Dr. Williams: Absolutely. Absolutely. And I think I think not pigeonholing yourself into one little thing. And I think two things are worth noting, too, with the statistics with black community as well is one, it's the hesitance to seek support or to seek help from specific professionals. Right. We're used to being within our community one. Right. So then when you get a diagnosis, you may have it may be later on or you may have not gotten all that early intervention, which we all know that early intervention is very beneficial. But also it's the test taken to write. A lot of these are standardized testing. And if some of the things aren't really understood by certain communities or certain things are taking maybe a little bit more literal or less literal. And it's important to recognize that all these standardized tests doesn't necessarily meet the requirements of what it's supposed to be or what someone's response is supposed to be. And we see it all the time that people in the black community get misdiagnosed, especially black women. Black women in the autism community are misdiagnosed all the time. Right. People don't see it because it presents differently and different races. So that's also something to think about. So it's always it's not something that's always one easy to accept. I haven't met anyone yet in my life that wants their child to be diagnosed with anything. Okay. But I do think that sometimes it does help and provide that answer that maybe someone seeking. But I do think that it's recognizing that not every culture is going to respond the same. And it's not just the black community, it's a black and brown community. I see it with a lot of different cultures. I have conversations with one of my Korean friends as well. She's like, you know, that's very similar in our in our field to in our community as well. I'm like, oh, well, okay, that's good to know.
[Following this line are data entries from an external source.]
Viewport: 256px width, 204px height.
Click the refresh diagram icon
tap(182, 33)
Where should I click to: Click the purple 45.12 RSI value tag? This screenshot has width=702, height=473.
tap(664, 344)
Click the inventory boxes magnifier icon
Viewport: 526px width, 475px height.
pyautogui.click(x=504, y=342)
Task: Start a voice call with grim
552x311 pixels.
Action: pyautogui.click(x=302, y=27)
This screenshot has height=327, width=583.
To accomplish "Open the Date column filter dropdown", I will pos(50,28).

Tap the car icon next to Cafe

But I guess my point is, is. We have to recognize that stats, there's a reason right? There has to be some truth to it. So why is that? And how can we get to the bottom of that? And why is it more prominent in certain cultures and communities than it is in others? And how can we work on that? How can we help and support that community?

Mary: And I agree. And it's just a matter of if you're a parent listening or if your professional listening doesn't matter what the races get parents to really say, you know, you don't even have to like stand in line for a diagnosis. There's just a lot you can do to really get moving with trying to increase talking, decrease tantrums, improve eating, sleeping, potty training, you know, like, that's my mission. And, and I know that's your mission too, Sarah with working with and without a diagnosis. So let's switch gears a little bit. In terms of black professionals, you said there's 10% of BCBAs who are black. So what kind of supports out there or what kind of, you know, how can we get more black individuals in the field and knowing about it?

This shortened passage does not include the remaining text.